如月さんが読まれたイギリス一人旅も、すごく興味をひかれましたので、借りてみたいと思います。

清川さんのこと、思い出させてくださってありがとうございます。
Posted by papi at 2006年07月22日 09:15
papiさん

 清川さんのこの本がとてもよかったので、他の本も読んでみたいなと思いましたが、あまりに多すぎて(笑)どれから読めばいいのか迷っていました。以前、どれか読んだようなのですが、題名を忘れてしまっています。

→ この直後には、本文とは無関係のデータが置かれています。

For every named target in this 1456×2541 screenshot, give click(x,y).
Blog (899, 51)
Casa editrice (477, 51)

『今日が一番すてきな日』、題名も素敵ですね! ふと本棚をのぞくと、『今が一番いい時よ』というターシャ・テューダーの本が目に入りました。帯には「89歳からの計画表」と書いてあります。これも素敵ですよ! ターシャの写真と言葉がたっぷり載っています。年を重ねて素敵になっていく女性って似たところがあるのかな?

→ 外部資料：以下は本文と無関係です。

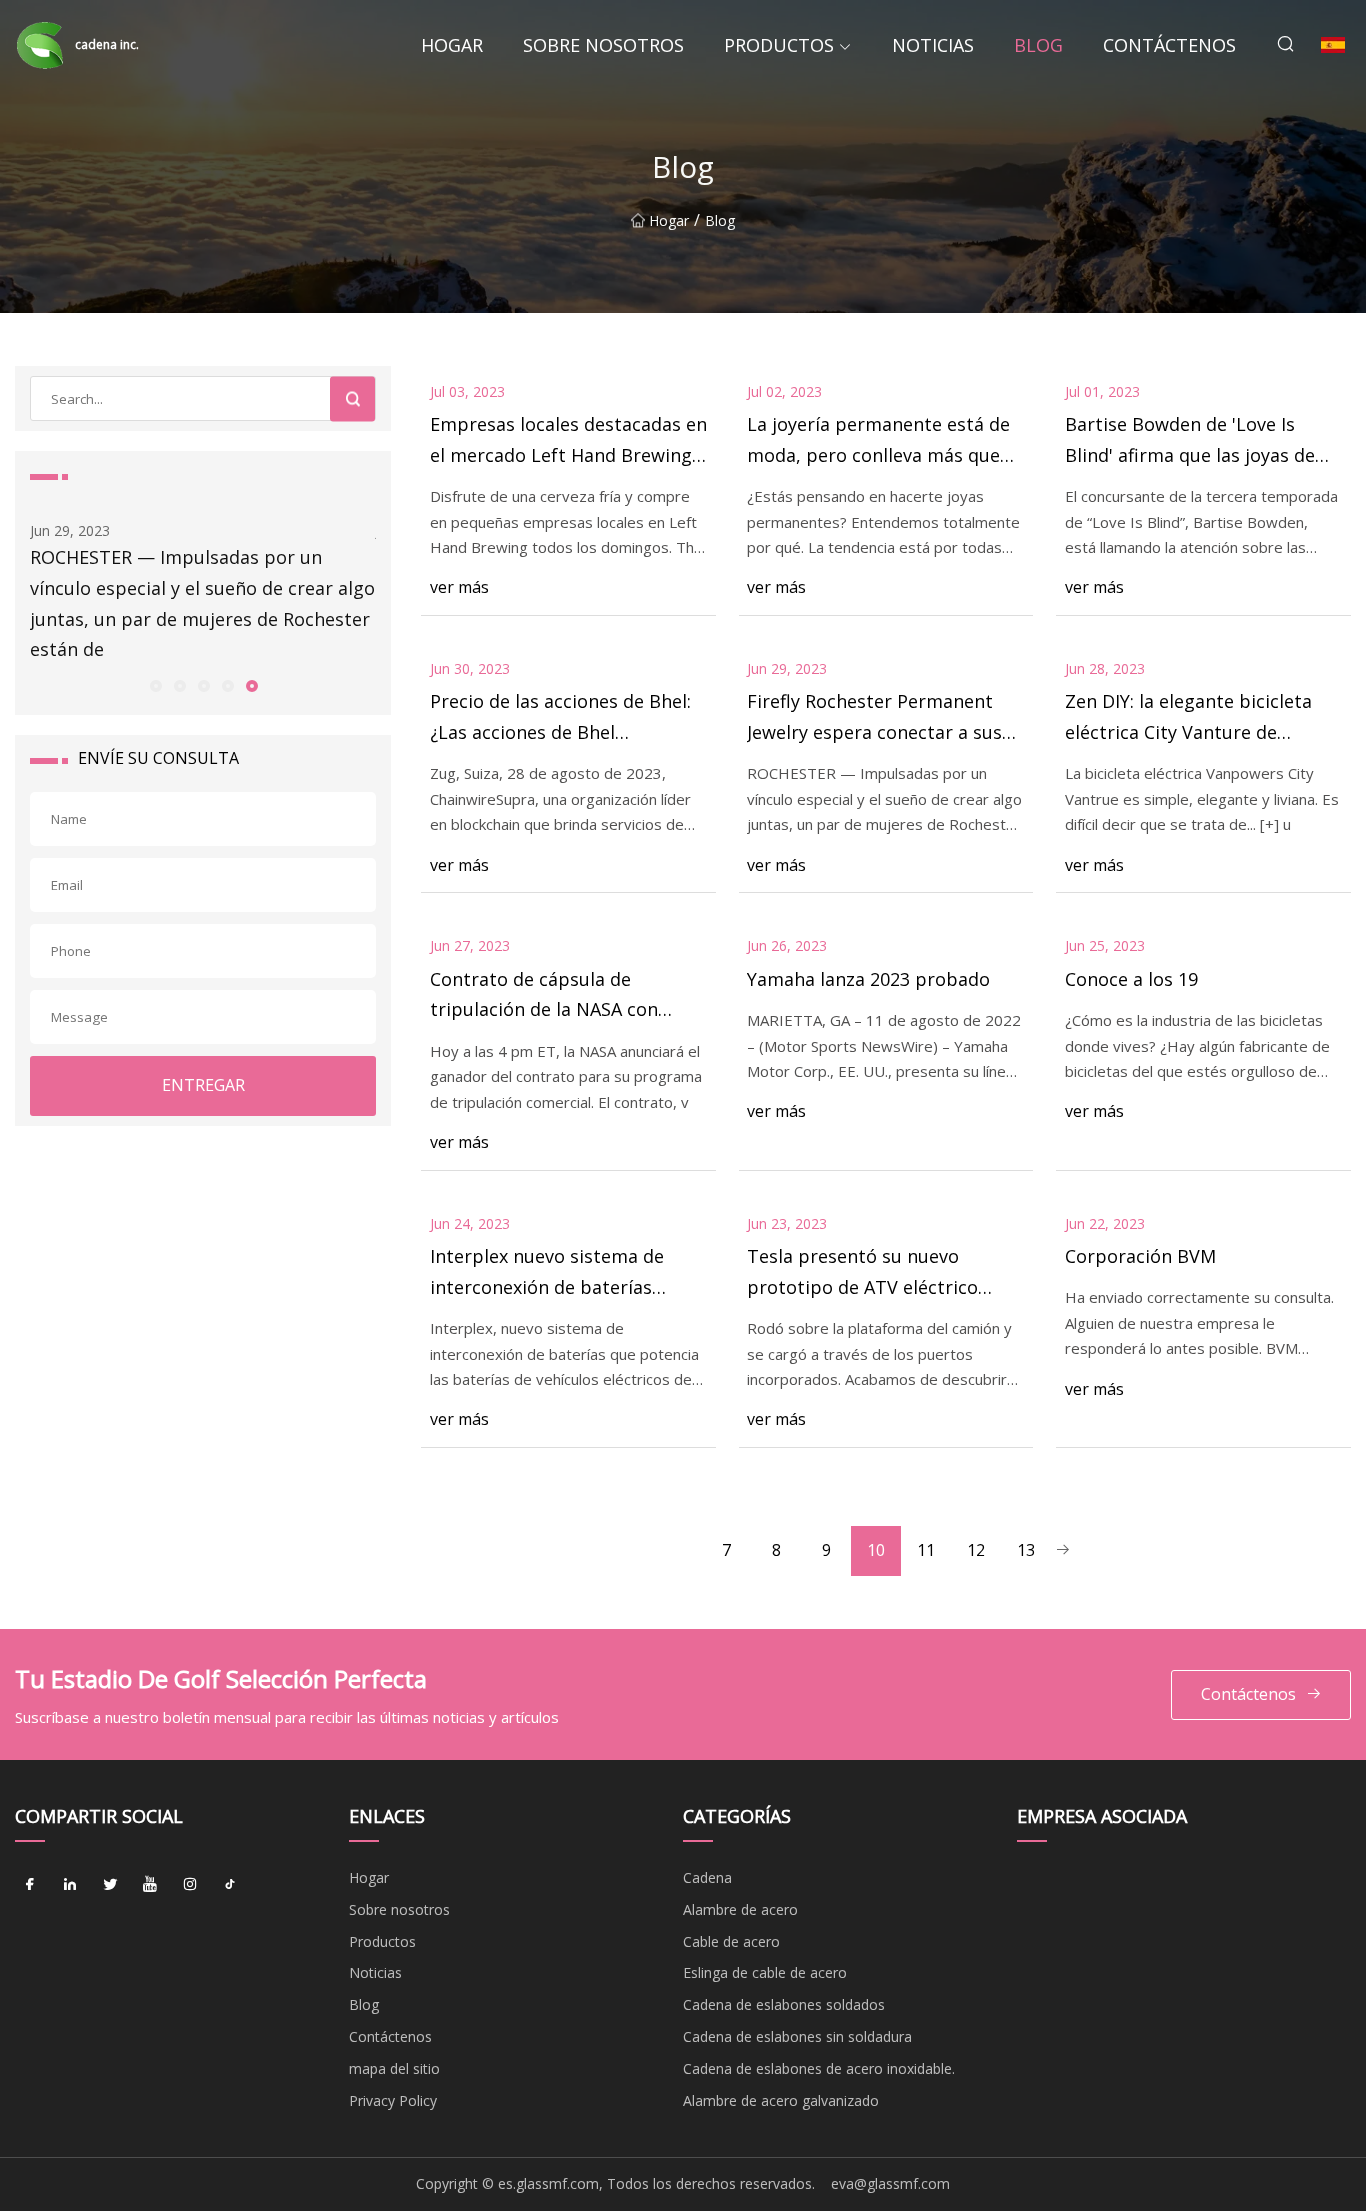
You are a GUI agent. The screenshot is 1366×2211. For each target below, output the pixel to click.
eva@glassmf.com (890, 2183)
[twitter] (110, 1885)
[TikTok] (230, 1885)
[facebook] (30, 1885)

 また、図書館に行ったら、清川さんの本、探してみますね。お地蔵様の話、わたしも読んでみたいので。
Posted by 如月 at 2006年07月22日 11:47
清川さんのことを書いてる時に、テューダーさんのことも、思い出しました。彼女の生き方も素敵ですよね。テューダーさんのものもあれこれ読んでみたいです。
お地蔵さんの話は、本の見開きページだけで、他の人の目にとまるかどうかわからないほどの内容かもしれませんが、私にとっては心に残りました。
こういう個所が目に止まるなんて、私も、昔から、色々あるってことなのかもね〜。

図書館の本を検索していたら、清川さんの本の中に、
赤毛のアンや、若草物語のジョー、あしながおじさんのジュディ等のことが書かれている・・・多分、前向きに生きてる主人公たちを例にあげた内容になってるらしき本があるみたいですね。
こちらも興味があり、図書館に予約しちゃいました。

清川さんの本の中に、
Posted by at 2006年07月22日 22:40
papiさん

『八十四歳。〜』の中にも、アンやジュディのことをちらっとですが、書いておられました。何だか、同類みたいな気がして、嬉しくなりました。
Posted by 如月 at 2006年07月25日 16:10
「八十四歳〜」の中でも、アンやジュディのことをチラっと書かれておられたのですね。図書館に予約したら、22人待ちだそうで、届く日を楽しみにしています。
それにしても、清川さん、50代や60代でも、新しいことにチャレンジされてて、素敵ですね。見習いたいです。ああ、読むのが楽しみです。
アンやジュディ、ジョー、大草原のローラについて書いてある本は、「さあ、勇気を出してごらん」というタイトルで、昨日、図書館に届きました。
作品のことや登場人物、作家自身のことにも触れてあり、わくわくしてます。
清川さん、同類みたいな気がしますね。